Unsere erste Reise führt uns in die Schweiz. Wir möchten dort mit Menschen reden, die Ihre Heimat Jugoslawien vor längerer Zeit verlassen haben, aus den unterschiedlichsten Gründen, oder die als Kinder hierher kamen und wissen möchten, wo ihre Wurzeln sind.
Ist der Zastava oder der Yugo ein verbindendes Symbol für eine gemeinsame jugoslawische Kultur?
Böse Zungen behaupten, der Zastava Yugo sei das schlechteste Auto aller Zeiten. Witze erzählen davon, dass eine Tankfüllung schon seinen Kaufwert verdoppeln würde.
Er ist laut, eckig, schwer zu fahren und war schon während seiner Produktionsphase ein einziger Anachronismus. Er ist das Gegenstück zu Fortschritt und Stromlinienförmigkeit, eher gemütlich als schnell und bedeutet akute Lebensgefahr für seine Insassen.

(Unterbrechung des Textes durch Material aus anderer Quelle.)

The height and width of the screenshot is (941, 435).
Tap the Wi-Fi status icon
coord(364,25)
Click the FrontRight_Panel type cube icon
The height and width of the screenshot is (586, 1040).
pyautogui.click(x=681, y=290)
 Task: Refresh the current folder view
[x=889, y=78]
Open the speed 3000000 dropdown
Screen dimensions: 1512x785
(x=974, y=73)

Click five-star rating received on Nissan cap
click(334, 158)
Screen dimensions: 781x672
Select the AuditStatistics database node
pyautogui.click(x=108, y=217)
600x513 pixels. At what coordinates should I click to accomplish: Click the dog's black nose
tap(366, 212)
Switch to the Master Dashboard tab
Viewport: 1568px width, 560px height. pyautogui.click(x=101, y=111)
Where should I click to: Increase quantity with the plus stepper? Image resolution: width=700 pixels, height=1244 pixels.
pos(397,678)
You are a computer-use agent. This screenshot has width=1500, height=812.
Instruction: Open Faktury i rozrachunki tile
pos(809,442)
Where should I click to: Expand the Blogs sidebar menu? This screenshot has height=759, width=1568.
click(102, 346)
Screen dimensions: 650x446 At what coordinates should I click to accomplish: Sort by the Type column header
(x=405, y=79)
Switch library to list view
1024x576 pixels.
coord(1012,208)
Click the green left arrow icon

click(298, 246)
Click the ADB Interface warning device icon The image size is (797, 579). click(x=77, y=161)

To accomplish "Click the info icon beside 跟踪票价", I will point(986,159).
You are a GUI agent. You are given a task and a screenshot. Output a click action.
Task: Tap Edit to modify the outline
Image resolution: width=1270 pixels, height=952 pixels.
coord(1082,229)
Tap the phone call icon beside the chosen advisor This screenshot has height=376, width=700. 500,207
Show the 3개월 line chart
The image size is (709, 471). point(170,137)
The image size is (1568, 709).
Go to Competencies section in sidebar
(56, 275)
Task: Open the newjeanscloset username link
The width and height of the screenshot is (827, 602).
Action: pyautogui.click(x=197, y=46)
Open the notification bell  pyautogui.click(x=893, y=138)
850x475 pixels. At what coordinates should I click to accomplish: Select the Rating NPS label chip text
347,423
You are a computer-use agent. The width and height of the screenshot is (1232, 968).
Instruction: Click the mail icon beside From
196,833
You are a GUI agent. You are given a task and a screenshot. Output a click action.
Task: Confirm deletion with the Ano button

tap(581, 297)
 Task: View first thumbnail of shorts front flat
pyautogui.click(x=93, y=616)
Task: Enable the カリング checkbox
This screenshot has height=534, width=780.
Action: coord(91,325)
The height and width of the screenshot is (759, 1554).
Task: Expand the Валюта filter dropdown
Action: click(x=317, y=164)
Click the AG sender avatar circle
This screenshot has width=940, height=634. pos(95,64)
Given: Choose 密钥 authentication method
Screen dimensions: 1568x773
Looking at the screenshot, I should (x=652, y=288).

Der Yugo ist sehr spartanisch in seiner Ausstattung und einfach zu reparieren. Schon wenn man sich in ihn hinein setzt, spürt man die Atmosphäre einer sepiafarbenen Welt, die überschaubar war, mit weniger Tempo und ohne digitale Überforderung. Keine komplizierte Elektronik, keinen überflüssigen Schnickschnack. Und er hat einen Krieg überlebt. Heute sieht man ihn noch hier und da auf dem Balkan, sehr häufig in Serbien, eher selten in Bosnien. Der Yugo steht für eine Zeit, die in der Rückschau nostalgisch leuchtet, er lässt Erinnerungen wach werden, die warm und verklärt sind. Jeder, ob Slowene, Serbe, Mazedoniern, Bosnier, Kroate oder Montenegriner hat seine spezielle Yugo-Geschichte.
War die Bezeichnung „Yugo“ erfunden worden, um dem Exportschlager einen schmissigen Namen und eine Identität zu geben, so wurde der Begriff „Jugo“ in der Schweiz oft als Schimpfwort gebraucht. Hier besteht ein ähnlicher Zusammenhang wie zwischen den „Tschingg“ und dem Fiat Cinquecento.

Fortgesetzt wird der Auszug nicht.